• Task details:
From the line holding "The image size is (1080, 580)." to the final line of the entries, set down each line exactly, including both, and nothing more.

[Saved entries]

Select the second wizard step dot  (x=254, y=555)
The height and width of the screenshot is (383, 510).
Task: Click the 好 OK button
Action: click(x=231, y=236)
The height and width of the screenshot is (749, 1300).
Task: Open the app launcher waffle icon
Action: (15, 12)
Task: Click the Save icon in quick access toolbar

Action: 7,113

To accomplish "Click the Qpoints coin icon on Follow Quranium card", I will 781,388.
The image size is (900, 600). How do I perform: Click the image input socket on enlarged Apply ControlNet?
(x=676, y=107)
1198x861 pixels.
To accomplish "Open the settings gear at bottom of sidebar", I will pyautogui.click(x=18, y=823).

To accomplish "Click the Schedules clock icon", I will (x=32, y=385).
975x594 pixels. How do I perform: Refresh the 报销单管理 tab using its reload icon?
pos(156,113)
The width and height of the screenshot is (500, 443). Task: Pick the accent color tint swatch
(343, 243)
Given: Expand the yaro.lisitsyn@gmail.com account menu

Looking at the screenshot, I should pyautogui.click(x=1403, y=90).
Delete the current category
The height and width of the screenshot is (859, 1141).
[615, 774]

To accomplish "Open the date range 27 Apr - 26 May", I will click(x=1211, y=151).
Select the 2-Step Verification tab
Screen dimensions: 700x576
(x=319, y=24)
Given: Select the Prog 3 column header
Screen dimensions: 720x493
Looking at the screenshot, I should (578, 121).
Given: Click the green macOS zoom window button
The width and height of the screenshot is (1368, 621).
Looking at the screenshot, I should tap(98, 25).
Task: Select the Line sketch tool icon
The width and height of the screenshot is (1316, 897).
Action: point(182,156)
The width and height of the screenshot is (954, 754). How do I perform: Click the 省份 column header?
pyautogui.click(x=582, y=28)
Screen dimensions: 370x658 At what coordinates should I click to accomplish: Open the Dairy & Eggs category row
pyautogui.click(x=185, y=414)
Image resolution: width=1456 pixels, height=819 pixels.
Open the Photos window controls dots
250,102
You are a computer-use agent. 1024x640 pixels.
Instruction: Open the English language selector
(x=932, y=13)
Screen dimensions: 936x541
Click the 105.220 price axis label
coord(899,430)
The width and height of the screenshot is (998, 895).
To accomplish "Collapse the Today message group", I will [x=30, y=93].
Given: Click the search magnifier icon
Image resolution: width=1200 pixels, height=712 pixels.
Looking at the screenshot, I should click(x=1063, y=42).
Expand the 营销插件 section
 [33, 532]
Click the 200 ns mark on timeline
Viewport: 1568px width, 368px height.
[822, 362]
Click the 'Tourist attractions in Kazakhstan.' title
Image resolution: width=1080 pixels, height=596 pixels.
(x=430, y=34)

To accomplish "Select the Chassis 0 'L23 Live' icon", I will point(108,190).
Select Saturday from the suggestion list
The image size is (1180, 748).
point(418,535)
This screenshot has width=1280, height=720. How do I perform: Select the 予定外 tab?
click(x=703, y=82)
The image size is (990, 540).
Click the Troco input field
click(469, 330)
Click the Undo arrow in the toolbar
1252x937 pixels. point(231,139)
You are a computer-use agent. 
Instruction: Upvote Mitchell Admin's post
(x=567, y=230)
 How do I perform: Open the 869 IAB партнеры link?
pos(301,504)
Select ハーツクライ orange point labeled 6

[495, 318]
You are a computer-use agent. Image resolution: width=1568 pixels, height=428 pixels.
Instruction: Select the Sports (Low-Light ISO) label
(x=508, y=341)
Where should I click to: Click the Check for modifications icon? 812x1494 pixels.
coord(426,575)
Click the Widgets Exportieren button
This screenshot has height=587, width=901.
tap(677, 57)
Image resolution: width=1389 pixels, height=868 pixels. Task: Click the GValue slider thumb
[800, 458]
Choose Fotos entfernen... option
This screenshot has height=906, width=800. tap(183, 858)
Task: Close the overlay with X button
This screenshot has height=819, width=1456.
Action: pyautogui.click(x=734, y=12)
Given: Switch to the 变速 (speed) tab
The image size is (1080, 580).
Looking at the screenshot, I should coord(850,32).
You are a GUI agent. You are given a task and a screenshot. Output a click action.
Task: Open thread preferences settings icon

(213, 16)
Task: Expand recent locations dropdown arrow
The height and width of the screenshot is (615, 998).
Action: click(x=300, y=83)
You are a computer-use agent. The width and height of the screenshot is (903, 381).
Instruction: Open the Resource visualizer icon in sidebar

• Task result:
The image size is (1080, 580).
Looking at the screenshot, I should coord(850,32).
You are a GUI agent. You are given a task and a screenshot. Output a click action.
Task: Open thread preferences settings icon

(213, 16)
Task: Expand recent locations dropdown arrow
The height and width of the screenshot is (615, 998).
Action: click(x=300, y=83)
You are a computer-use agent. The width and height of the screenshot is (903, 381).
Instruction: Open the Resource visualizer icon in sidebar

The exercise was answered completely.